─── Excerpted records
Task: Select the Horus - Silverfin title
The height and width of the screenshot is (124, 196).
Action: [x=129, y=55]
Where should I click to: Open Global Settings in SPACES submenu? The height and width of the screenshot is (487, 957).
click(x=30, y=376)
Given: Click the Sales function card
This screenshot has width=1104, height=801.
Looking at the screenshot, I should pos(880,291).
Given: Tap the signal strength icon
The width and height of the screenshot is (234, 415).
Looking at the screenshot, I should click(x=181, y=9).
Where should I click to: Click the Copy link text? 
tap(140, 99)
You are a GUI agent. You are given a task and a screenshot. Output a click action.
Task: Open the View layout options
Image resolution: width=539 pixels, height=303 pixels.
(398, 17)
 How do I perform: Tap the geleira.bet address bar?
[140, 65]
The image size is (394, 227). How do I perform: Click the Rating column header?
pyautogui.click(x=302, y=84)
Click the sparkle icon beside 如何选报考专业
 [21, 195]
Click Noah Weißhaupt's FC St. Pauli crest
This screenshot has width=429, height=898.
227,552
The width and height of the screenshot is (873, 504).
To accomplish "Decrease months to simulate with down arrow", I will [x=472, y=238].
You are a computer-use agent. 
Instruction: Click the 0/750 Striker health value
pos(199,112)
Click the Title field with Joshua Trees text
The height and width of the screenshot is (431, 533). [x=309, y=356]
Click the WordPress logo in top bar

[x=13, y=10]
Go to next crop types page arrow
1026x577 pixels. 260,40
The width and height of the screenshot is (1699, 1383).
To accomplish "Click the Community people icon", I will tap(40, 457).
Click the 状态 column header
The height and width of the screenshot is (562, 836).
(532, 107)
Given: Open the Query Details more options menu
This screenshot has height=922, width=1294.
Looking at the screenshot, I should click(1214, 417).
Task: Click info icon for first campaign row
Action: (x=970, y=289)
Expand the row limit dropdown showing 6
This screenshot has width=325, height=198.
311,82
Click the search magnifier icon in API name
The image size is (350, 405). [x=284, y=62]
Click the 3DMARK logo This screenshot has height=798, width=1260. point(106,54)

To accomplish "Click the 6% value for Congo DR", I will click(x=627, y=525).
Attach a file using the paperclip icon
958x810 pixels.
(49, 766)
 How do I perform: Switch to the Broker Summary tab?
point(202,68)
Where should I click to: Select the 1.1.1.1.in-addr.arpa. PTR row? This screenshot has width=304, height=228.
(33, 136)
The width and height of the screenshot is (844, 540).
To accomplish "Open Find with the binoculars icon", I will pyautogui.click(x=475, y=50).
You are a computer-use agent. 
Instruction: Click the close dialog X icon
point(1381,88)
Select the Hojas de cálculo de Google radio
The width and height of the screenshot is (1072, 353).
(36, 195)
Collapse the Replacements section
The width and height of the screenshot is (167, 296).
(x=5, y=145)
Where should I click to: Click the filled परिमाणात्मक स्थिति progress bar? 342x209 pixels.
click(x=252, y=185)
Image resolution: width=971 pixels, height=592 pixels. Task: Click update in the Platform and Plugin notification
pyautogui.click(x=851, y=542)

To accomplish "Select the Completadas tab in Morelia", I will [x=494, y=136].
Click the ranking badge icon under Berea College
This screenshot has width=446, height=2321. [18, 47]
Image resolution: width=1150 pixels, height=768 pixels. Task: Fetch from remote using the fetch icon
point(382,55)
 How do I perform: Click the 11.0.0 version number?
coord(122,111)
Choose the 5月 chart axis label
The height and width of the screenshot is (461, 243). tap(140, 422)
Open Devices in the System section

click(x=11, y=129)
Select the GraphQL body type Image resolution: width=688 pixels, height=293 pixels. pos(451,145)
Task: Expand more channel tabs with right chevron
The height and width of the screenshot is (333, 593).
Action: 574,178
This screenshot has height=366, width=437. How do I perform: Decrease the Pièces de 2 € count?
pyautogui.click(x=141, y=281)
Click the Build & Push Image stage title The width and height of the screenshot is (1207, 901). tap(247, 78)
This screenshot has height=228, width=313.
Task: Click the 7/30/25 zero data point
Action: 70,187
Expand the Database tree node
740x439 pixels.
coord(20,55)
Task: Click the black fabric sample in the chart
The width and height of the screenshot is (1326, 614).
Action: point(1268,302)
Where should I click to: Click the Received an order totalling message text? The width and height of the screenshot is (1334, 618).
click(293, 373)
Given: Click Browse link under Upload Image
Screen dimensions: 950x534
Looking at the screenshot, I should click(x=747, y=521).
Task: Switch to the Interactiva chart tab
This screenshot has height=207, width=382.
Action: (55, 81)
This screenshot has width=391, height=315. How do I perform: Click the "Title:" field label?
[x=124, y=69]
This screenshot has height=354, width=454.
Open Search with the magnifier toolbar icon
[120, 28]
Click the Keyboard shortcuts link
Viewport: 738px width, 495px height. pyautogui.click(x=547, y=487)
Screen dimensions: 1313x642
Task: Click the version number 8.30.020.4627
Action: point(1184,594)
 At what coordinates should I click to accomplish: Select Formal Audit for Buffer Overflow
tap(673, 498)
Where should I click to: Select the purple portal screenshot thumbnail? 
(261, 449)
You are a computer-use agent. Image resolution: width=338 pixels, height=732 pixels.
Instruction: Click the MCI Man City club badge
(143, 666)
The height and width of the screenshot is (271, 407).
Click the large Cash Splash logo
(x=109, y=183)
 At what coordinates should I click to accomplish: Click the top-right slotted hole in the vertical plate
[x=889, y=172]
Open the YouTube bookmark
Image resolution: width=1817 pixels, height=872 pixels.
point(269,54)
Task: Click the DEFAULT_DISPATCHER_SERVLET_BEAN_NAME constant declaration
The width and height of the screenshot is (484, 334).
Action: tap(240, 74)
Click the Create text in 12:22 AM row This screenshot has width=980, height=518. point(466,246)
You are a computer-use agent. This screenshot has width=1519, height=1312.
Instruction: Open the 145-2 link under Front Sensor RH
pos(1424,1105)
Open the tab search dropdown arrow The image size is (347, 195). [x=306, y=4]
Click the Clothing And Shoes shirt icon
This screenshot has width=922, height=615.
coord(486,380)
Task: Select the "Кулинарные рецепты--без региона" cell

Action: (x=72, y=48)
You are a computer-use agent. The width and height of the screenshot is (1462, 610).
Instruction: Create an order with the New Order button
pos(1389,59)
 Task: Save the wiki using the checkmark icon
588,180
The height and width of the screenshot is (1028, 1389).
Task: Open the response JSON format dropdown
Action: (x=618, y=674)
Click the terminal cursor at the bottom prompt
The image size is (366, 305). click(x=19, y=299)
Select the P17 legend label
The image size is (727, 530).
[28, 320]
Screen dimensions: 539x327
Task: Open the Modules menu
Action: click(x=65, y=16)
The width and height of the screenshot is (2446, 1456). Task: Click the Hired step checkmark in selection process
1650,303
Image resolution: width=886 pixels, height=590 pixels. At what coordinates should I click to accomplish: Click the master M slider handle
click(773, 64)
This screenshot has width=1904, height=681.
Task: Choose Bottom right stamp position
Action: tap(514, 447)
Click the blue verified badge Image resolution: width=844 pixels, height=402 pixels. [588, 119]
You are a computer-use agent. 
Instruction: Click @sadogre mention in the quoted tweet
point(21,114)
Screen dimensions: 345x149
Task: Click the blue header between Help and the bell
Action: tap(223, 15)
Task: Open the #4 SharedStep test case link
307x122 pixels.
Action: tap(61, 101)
──────
Considering each line of the records on its own, count those that contain "options" and give only that number.

2